Victoria

Acceding effortlessly to the Sunday night nostalgia hour, ITV’s lavish new costume drama tells the story of how a tiny, birdlike slip of a thing took flight to become one of the titans of English history.

Victoria’s producers are clearly hoping to bottle some of that Downton lightning (Crownton Abbey, anyone?), right down to the bolted-on subplot about the below-stairs machinations of Buckingham Palace’s (fictional) household staff.

There’s no Julian Fellowes – he’s already done this story with Emily Blunt in Young Victoria – but writer-producer Daisy Goodwin displays the same lightness of touch, mining the political and court intrigues of the mid-19th century for an irresistible dollop of soft-focus historical soap.

It’s a sumptuous affair, complete with extensive CG recreations of Victorian London, as no-one called it back then. But all eyes, of course, are on the teenage Queen, and Jenna Coleman exudes film star quality, equally at home bringing the sass (her steely ‘You have permission to withdraw’ is worthy of the Dowager Countess herself) as she is playing the vulnerable, flighty ingénue.

With Prince Albert still waiting in the wings, the focus of this week’s opening double-bill was Victoria’s girl crush on her Prime Minister, Lord Melbourne – who, with a thumb to the nose of historical accuracy, now has the swoonsome green eyes of Rufus Sewell. (Which makes him a good match for Coleman, of who Peter Capaldi’s Doctor Who once asked, ‘What’s gone wrong with your face? It’s all eyes!’)

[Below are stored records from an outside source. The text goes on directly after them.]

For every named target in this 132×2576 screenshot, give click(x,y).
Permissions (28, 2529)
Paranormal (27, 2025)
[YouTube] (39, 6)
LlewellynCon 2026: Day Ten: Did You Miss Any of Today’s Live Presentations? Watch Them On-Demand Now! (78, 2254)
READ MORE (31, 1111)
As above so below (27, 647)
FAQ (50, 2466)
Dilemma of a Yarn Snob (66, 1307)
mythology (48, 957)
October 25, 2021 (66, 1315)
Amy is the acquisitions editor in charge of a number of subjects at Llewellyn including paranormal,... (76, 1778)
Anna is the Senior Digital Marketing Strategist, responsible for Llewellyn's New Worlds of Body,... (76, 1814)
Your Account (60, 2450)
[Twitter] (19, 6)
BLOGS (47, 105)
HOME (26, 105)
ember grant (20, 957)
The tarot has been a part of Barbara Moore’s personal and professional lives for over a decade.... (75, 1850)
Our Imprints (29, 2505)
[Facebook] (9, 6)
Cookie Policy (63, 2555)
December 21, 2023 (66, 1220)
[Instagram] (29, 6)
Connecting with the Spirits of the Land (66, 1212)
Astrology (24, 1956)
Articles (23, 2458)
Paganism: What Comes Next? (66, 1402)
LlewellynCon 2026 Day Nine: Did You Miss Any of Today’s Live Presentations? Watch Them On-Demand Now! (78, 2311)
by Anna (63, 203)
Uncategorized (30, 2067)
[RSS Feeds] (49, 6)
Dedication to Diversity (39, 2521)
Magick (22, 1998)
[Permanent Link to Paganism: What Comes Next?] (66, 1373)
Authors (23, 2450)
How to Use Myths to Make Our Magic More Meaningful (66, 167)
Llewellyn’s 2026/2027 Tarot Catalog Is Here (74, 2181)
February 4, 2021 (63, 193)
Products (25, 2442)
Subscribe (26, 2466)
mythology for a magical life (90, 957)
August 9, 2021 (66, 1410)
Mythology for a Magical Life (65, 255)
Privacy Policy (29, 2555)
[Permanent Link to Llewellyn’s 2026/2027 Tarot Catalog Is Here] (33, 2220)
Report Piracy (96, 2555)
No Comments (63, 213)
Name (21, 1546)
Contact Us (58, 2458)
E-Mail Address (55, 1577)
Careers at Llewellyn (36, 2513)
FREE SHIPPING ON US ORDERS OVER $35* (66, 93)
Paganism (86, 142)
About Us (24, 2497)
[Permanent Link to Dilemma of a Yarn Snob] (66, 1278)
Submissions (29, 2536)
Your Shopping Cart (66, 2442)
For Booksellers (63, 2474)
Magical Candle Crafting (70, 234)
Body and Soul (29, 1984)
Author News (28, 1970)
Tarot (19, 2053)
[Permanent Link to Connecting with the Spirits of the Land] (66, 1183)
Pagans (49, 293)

When Lord M was forced out of office, Victoria went into an epic sulk, and had to resort to confiding in her dog instead. Her circling enemies – great boo-hiss turns from Paul Rhys as Sir John Conroy and Peter Firth as the Queen’s wicked uncle Cumberland – tried to suggest she might be going as gaga as George III, but she quickly outflanked them, showing the iron will that would sustain her on the throne for the next 63 years.

Definitely more Barbara Cartland than Hilary Mantel, Victoria is a guilty pleasure, for sure, but one which, with Goodwin raring to go on more scripts, I suspect may long reign over our Sunday evenings.

 

TV extra: 

Are You Being Served?

Kicking off the Beeb’s Sitcom Season – a mix of new commissions and remakes to celebrate 60 years since the debut of Hancock’s Half Hour – Derren (Benidorm) Litten’s crack at the fondly remembered shop floor comedy was a faithful karaoke cover version, with the likes of Jason Watkins and Sherrie Hewson successfully channeling the spirit of John Inman, Mollie Sugden and co. At one point, Grace Bros was accused of being ‘stuck somewhere between the Roman Empire and the Black Death’. As, indeed, were the jokes, but I guess that’s the point.

 

Porridge

Some will cry heresy at reviving this sitcom classic without the late, great Ronnie Barker and Richard Beckinsale, but creators Dick Clement and Ian La Frenais’ update was very much in the spirit of the original. As Fletch’s ducking and diving grandson, Kevin Bishop captured some of Barker’s cheeky, quick-witted charm, while Dominic Coleman and Mark Bonnar proved worthy successors to Brian Wilde and Fulton Mackay’s good-cop, bad-cop wardens. It wouldn’t really warrant a full series but, as a one-off nostalgic tribute, it was certainly no crime.